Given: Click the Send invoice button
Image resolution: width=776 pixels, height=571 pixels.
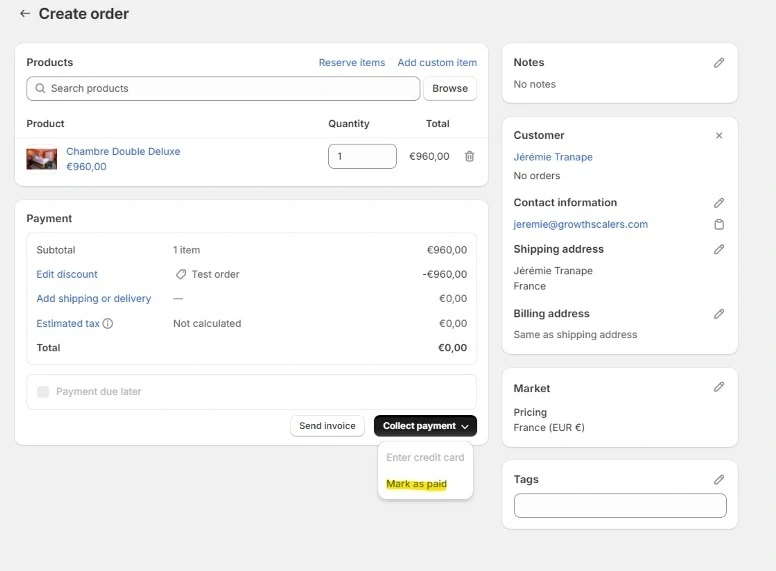Looking at the screenshot, I should 327,426.

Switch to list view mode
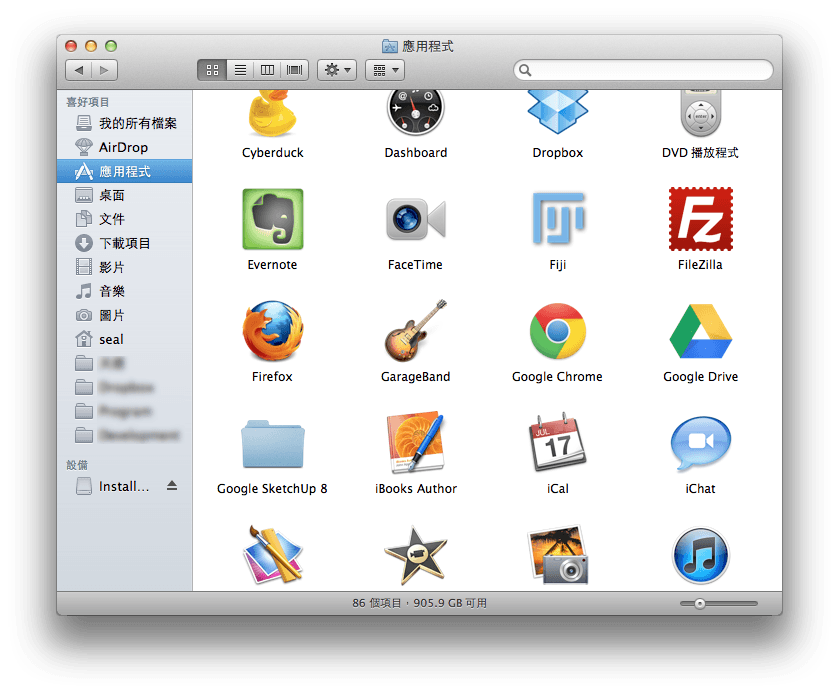[240, 70]
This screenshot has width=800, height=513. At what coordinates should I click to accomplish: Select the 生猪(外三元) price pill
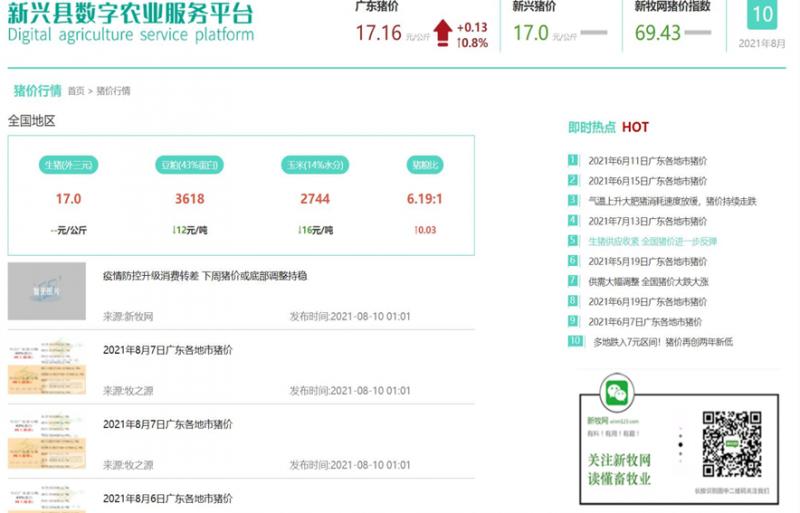(69, 165)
# # #
■ STATED TASK: Rewrite all the records above as a JSON list of strings, one string per line. Skip the blank lines and leave the pictures out.

■ ANSWER BELOW:
[
  "Given: Click the Send invoice button",
  "Image resolution: width=776 pixels, height=571 pixels.",
  "Looking at the screenshot, I should 327,426.",
  "Switch to list view mode",
  "[240, 70]",
  "This screenshot has width=800, height=513. At what coordinates should I click to accomplish: Select the 生猪(外三元) price pill",
  "(69, 165)"
]